On 6/12/2018 during the initial tour of the building, Pt #2, a female patient, recently had a change in room assignment. The new room was at the end of a hallway. Upon entering the room to interview the pt, the call light was observed placed on a table against the wall near a box fan. The patient could not reach the table from her supine position in the bed. The CNO (Chief Nursing Officer) was notified the patient's hospital arm band had the incorrect physician's name on it.

On 6/13/2018 pt #2 was visited again. This patient's hospital arm band was checked and indicated physician #1. Physician #1 resigned his position at the hospital on 3/16/2018. His last day to work was mid April. This was verified in his credentialing file. The CNO was notified pt #2 still did not have the correct physician information on her hospital arm band.

Review of the hospital policy "ID Bracelet" (Identification Bracelet), NSG26 was reviewed. The purpose for the ID bracelet was, "To provide a safe environment by ensuring each patient receives the appropriate care."
Procedure
"1. The unit clerk will provide the completed identification band to the nurse responsible for the admission assessment.
2. The nurse will validate spelling of patient's name and to her identification information is correct."


Patient #6 and #7
On 6/12/2018 both male patients were observed in their respective room with socks on their feet. The socks did not have a non skid surface. Both pt #6 and Pt #7 were identified as requiring "Fall prevention" intervention. Both pt's confirmed they were not bed confined and could get up and ambulate if desired. Both patient were near the end of the hallway.
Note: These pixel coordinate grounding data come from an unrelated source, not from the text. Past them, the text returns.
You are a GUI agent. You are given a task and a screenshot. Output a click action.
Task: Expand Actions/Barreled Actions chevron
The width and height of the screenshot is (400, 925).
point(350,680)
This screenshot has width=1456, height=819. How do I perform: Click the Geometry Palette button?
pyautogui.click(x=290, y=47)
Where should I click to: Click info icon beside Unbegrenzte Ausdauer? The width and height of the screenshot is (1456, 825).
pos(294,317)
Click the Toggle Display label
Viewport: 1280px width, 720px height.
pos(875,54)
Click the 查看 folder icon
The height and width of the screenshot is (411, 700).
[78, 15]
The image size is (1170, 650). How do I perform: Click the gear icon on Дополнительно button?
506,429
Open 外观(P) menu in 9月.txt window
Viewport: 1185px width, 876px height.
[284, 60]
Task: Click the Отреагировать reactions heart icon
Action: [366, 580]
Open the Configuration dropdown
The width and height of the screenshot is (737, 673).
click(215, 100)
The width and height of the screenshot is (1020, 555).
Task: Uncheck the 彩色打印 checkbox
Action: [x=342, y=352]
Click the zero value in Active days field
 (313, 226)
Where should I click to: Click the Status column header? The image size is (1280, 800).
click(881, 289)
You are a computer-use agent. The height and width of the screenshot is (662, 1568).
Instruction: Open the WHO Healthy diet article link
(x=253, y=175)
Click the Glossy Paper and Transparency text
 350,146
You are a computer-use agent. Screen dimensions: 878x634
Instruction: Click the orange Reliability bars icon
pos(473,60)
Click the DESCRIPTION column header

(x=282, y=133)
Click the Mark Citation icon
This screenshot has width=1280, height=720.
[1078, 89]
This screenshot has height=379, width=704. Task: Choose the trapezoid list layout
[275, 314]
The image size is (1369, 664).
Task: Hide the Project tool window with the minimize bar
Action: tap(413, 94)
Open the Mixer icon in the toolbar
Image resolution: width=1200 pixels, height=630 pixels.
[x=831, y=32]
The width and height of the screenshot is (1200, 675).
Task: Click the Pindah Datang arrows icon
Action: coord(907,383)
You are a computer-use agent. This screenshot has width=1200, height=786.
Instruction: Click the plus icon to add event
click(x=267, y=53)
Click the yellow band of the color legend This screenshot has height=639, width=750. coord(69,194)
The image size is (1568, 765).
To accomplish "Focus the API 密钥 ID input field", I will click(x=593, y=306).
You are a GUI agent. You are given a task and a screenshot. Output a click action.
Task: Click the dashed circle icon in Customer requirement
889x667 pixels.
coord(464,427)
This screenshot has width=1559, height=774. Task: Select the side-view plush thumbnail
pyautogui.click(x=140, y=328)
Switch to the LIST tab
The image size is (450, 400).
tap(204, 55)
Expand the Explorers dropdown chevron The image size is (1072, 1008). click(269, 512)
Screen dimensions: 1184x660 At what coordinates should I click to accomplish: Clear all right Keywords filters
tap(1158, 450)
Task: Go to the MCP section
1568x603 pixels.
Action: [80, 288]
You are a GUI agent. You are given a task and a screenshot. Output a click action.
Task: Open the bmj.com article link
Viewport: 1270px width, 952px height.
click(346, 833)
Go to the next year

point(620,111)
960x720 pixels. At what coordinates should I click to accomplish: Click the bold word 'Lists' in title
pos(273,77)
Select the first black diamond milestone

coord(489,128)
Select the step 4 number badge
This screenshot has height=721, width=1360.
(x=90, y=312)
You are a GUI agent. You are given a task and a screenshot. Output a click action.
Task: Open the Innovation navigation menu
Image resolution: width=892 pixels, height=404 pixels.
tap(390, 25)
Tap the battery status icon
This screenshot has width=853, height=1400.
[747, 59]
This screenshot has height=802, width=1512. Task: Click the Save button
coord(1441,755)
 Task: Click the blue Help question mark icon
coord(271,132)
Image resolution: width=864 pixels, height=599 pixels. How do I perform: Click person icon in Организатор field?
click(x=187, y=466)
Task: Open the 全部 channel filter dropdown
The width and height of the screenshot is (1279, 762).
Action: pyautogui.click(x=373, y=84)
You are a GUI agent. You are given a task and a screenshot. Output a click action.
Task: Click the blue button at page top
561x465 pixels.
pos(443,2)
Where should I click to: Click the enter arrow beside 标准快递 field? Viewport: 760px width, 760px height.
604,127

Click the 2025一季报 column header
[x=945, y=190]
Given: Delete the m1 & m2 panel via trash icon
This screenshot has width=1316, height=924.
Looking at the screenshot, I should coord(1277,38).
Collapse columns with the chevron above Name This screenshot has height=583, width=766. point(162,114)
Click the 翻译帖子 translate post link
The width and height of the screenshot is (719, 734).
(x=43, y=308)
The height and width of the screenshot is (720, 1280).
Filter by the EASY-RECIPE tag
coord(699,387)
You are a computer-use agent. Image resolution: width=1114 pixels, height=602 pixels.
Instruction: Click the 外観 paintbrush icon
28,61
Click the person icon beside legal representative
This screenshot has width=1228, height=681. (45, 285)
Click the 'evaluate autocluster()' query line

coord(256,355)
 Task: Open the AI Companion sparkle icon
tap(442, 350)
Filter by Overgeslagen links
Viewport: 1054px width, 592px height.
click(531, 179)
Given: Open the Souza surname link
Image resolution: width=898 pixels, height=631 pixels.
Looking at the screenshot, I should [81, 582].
On 6/12/2018 interview with the CNO revealed patient's who were on fall risk precautions should wear non skid socks. Review of the hospital's policy for falls risk did not include the use of non skid socks. No fall risk interventions were evident for patient #6 and #7.

DISCHARGE PLANNING EVALUATION

Tag No.: A0806

Based on document review and interview the facility failed to evaluate the need for requested discharge for one of one patients (Patient #1).

This deficient practice had the likelihood to effect all patients of the hospital.

Findings included:


On 6/14/2018 the entire medical record for patient (Pt/pt) #1 was reviewed. The medical record indicated pt #1 voiced his desire to leave the hospital on 4/7/2018. The pt was not discharged and the pt's behavior began to deteriorate until the date of discharge finally occurred on 4/27/2018.

During the 20 days between the pt's first request to leave and the actual date of discharge the patient demonstrated behavior that inhibited his care. He refused physical therapy, he refused to use his Bipap for breathing at night, he refused his restricted fluid order for Cardiac, Respiratory and Renal function, he refused his oral medication, refused to call for assistance when needing to be out of bed for bathroom use, and on 4/21/2018 the nurses notes recorded at 1800 PM "HOB (head of bed) elevated. Alert. Respirations even and unlabored. No distress noted. No needs at this time." At 1930 PM the assessment included "Pt has no IV (intravenous) access and refuses to placement, physician and RN's aware". Pt later the same day refused lab work to be performed.

Pt #1 remained in the hospital until April 26 without an IV access.

On April 27,2018 pt #1 was discharged to Hot Spring Arkansas LTAC (long term acute care)hospital.

During the exit conference the Chief Executive Officer (CEO) was told pt #1 should have been discharge sooner. She replied, " Is there a regulation that requires a hospital to discharge a patient"? It was explained to the CEO, once hospital services are not being provided there is every expectation the patient will be discharge. Pt #1 refused all hospital services including not having IV access. Why did he need hospital care? She did not respond.

The facility demonstrated disregard for discharge related to the need of the patient. No system was offered for evaluating patient need for discharge when services were no longer being provided by the hospital.

The was no policy identified that addressed need for discharge related to inability to provide acute care services.